» Work item
All lines from the beginning of the listing through the line with "News (52, 1350)" are to be copied word for word; the pictures are not.

» Dataset content

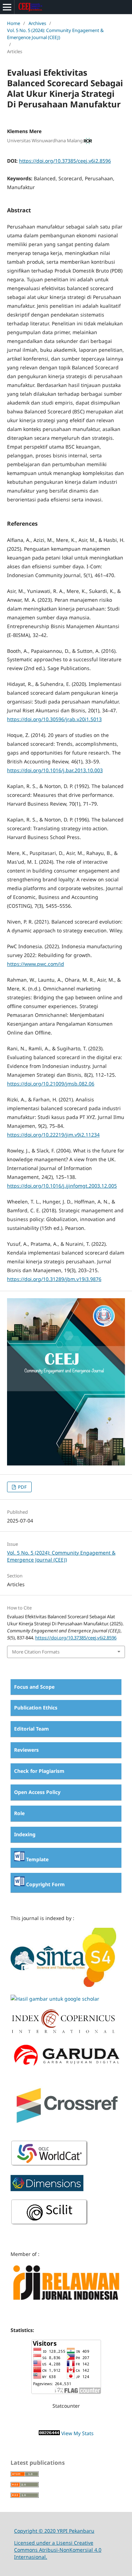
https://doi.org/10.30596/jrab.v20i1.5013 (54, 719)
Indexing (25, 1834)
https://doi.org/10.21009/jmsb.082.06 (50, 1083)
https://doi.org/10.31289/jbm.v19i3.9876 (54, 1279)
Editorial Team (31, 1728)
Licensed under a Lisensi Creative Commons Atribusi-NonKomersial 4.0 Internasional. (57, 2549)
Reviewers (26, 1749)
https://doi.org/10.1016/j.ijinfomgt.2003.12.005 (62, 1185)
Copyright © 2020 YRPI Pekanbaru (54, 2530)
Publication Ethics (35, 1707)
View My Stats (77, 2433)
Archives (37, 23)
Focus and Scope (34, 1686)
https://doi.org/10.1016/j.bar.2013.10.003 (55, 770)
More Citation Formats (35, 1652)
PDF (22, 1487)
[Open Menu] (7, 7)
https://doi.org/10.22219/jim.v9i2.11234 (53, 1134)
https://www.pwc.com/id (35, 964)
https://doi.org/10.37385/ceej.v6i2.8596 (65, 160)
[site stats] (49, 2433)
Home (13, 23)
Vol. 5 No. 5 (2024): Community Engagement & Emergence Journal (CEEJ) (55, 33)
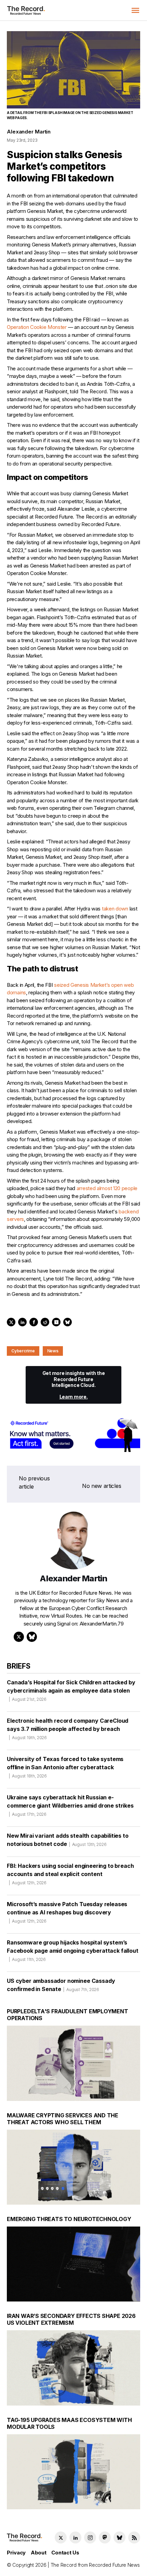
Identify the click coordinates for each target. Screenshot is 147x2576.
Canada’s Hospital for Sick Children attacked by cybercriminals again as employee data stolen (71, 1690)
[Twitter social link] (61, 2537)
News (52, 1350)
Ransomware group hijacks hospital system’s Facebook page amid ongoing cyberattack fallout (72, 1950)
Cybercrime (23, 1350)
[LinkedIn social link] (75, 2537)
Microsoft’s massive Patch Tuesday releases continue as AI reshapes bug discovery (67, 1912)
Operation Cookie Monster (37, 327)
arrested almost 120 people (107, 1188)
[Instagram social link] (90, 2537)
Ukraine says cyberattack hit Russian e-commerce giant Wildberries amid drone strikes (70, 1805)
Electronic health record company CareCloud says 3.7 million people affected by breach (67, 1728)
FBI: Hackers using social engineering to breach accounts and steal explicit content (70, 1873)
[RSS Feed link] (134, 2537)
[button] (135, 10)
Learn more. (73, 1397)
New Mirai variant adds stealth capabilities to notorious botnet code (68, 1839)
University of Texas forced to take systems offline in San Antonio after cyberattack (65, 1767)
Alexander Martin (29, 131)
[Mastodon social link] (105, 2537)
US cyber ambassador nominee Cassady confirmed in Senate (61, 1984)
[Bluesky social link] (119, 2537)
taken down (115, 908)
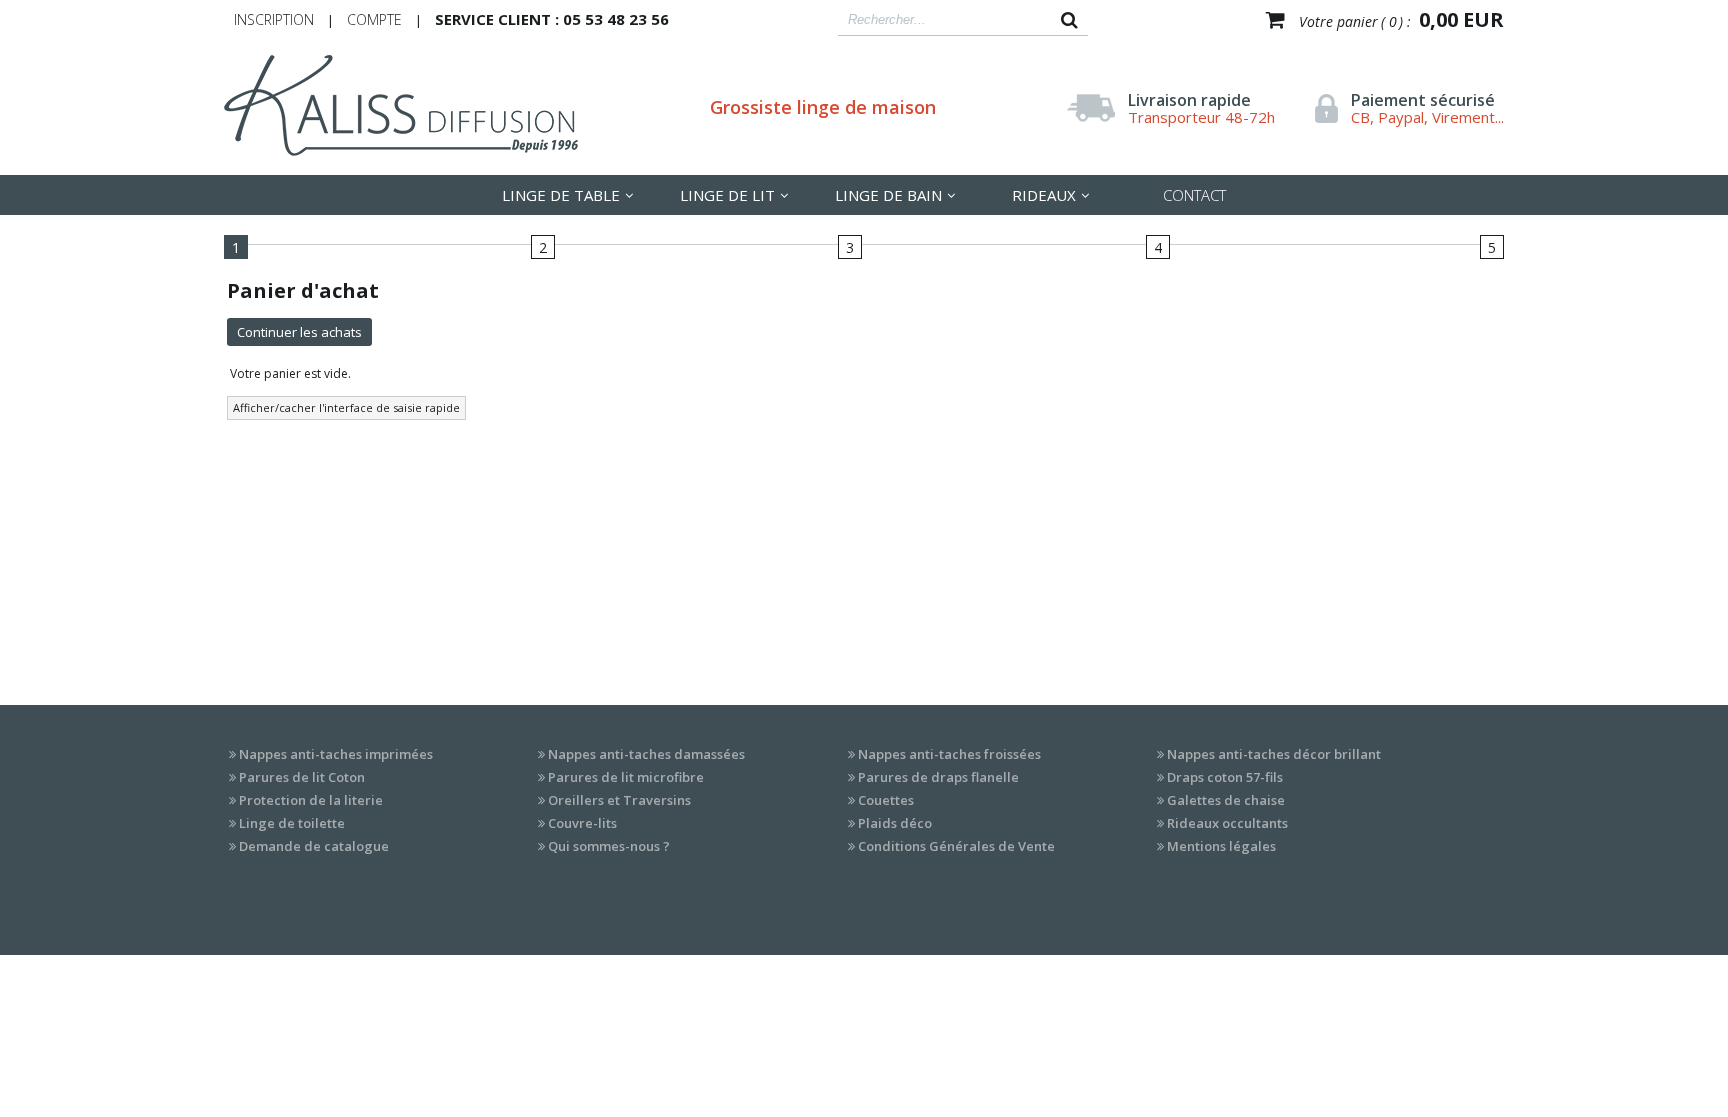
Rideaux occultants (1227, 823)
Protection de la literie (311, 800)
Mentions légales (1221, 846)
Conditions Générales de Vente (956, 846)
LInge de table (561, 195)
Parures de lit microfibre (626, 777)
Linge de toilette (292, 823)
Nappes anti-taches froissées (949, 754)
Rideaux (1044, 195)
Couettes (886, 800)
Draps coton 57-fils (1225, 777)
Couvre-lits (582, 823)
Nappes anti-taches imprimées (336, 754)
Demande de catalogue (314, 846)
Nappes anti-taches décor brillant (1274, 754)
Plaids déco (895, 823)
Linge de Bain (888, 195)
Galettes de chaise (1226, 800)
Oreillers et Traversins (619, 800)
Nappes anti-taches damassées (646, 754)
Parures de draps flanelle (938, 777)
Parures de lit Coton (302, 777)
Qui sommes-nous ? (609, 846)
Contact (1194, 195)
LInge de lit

» Result for this task
https://doi.org/10.30596/jrab.v20i1.5013 (54, 719)
Indexing (25, 1834)
https://doi.org/10.21009/jmsb.082.06 (50, 1083)
https://doi.org/10.31289/jbm.v19i3.9876 (54, 1279)
Editorial Team (31, 1728)
Licensed under a Lisensi Creative Commons Atribusi-NonKomersial 4.0 Internasional. (57, 2549)
Reviewers (26, 1749)
https://doi.org/10.1016/j.ijinfomgt.2003.12.005 (62, 1185)
Copyright © 2020 YRPI Pekanbaru (54, 2530)
Publication Ethics (35, 1707)
View My Stats (77, 2433)
Archives (37, 23)
Focus and Scope (34, 1686)
https://doi.org/10.1016/j.bar.2013.10.003 (55, 770)
More Citation Formats (35, 1652)
PDF (22, 1487)
[Open Menu] (7, 7)
https://doi.org/10.22219/jim.v9i2.11234 (53, 1134)
https://www.pwc.com/id (35, 964)
https://doi.org/10.37385/ceej.v6i2.8596 (65, 160)
[site stats] (49, 2433)
Home (13, 23)
Vol. 5 No. 5 (2024): Community Engagement & Emergence Journal (CEEJ) (55, 33)
Identify the click coordinates for each target. Screenshot is 147x2576.
Canada’s Hospital for Sick Children attacked by cybercriminals again as employee data stolen (71, 1690)
[Twitter social link] (61, 2537)
News (52, 1350)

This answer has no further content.